Podcast app for Android

AntennaPod is a free and open-source podcast aggregator app for the Android operating system.

== History ==
AntennaPod was originally released on July 22, 2012, as Version 0.8 and is licensed under the GPLv3 license. The app is a free and open-source software that aggregates podcasts. The app was featured on the crowdsourced BoringPhone - a phone intended to eliminate distractions that is an alternative to the mainstream Android phones.

As of August 2026, the app has been downloaded over 1,000,000 times in the Google Play Store and has over 95,000 reviews, which are largely very positive.

== Features ==
- Automatic update, download and streaming of episodes
- Variable playback speed
- Atom and RSS Feeds, including password protected
- Feed import/export with OPML
- Integration of Flattr
- Searching for podcasts and synchronizing with gpodder service
- Support of MP3, Podlove and VorbisComment chapters
- Support for paged feeds
- Dark theme

== Reception ==
In October 2013, Justin Pot at Make Use Of praised the app for being a simple podcast client which was also free of ads. Since then, AntennaPod has remained free of ads and open source.

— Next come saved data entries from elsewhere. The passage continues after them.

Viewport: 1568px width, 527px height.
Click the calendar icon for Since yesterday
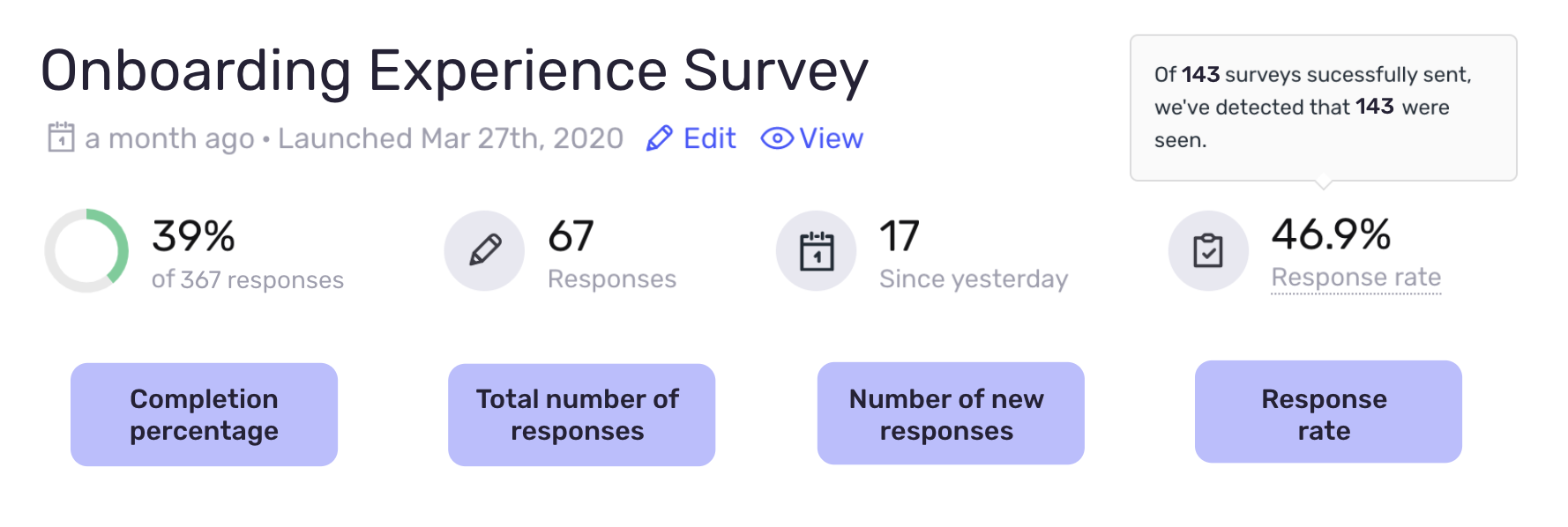coord(816,250)
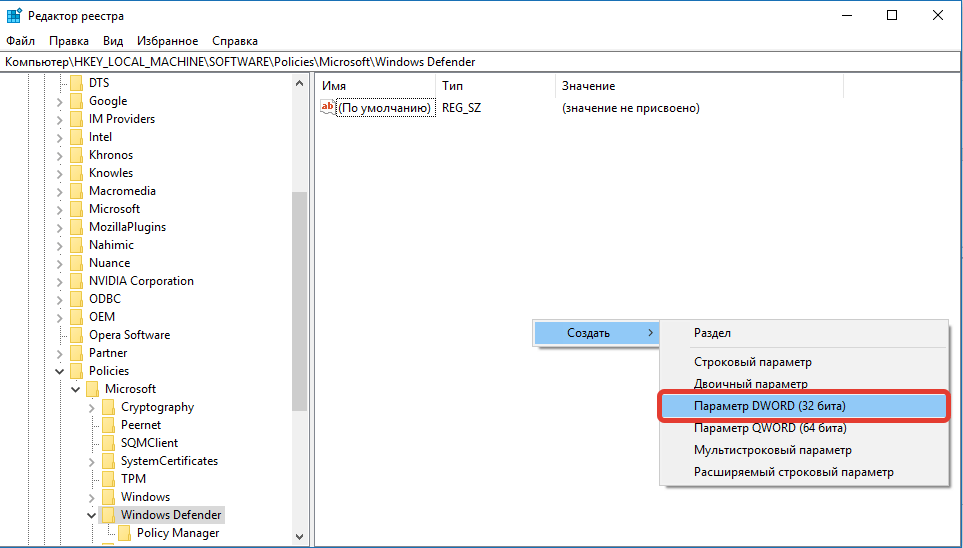Click the folder icon beside NVIDIA Corporation
The width and height of the screenshot is (963, 548).
point(76,281)
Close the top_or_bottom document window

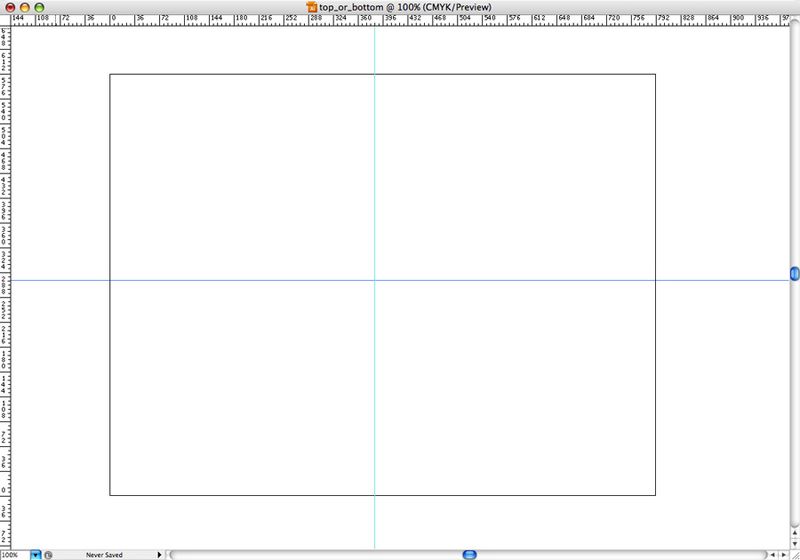(10, 6)
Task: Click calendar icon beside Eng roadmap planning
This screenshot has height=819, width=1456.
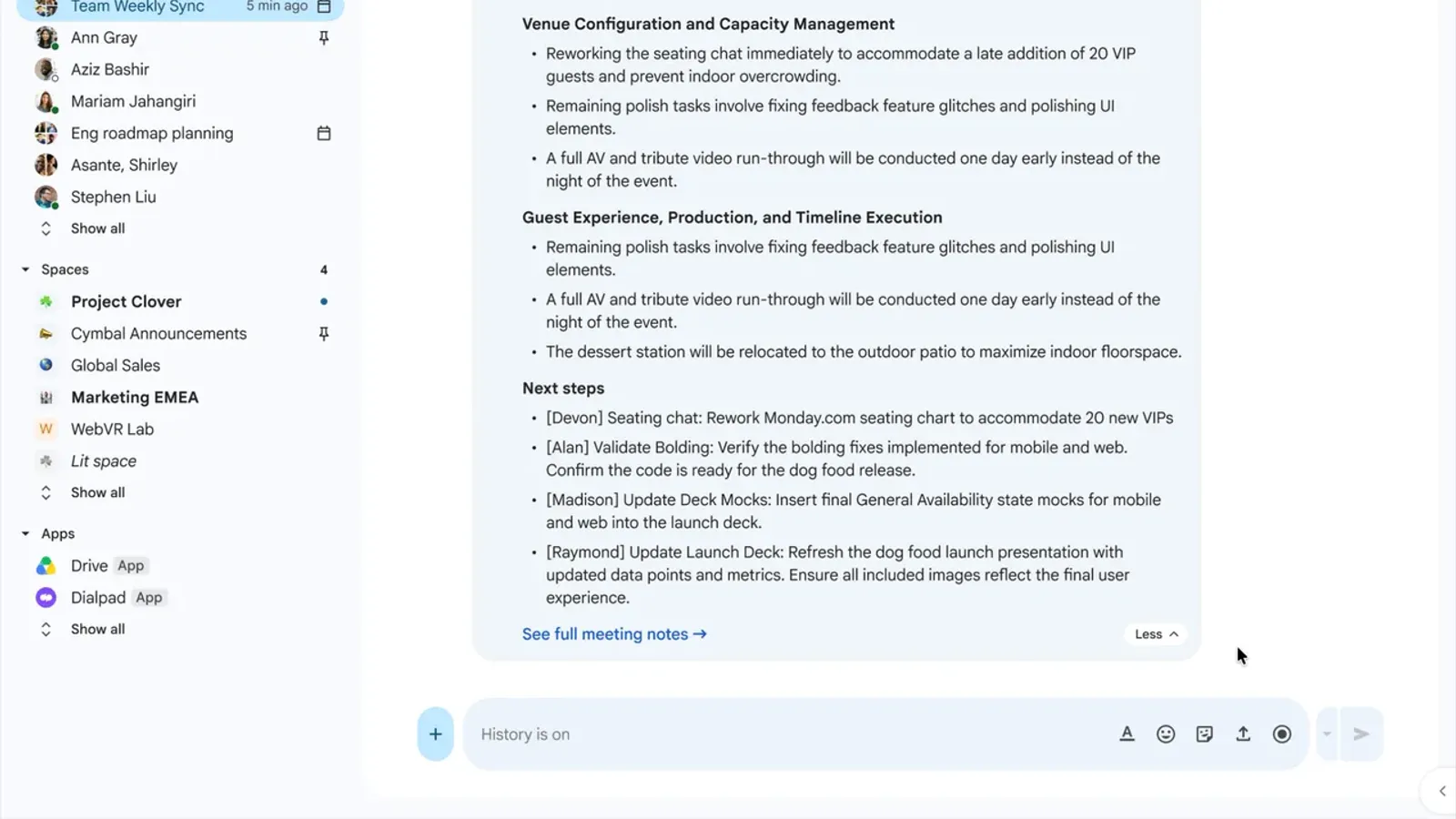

From 2023, teachers working in government primary schools in Karnataka, are downloading AntennaPod, to access the audio story repository 'Kathe Khajane' (Treasure trove of stories), developed as a part of the 'Karnataka Language Education through Audio-storytelling based Pedagogy' (K-LEAP) program, of the DSERT Karnataka with IT for Change, a NGO based in Bengaluru.

In January 2024, AntennaPod hit 150,000 monthly active users on Google Play.

In April 2024, Kyle Bradshaw of 9to5Google recommended AntennaPod as the best open-source alternative to replace Google Podcasts after its shutdown.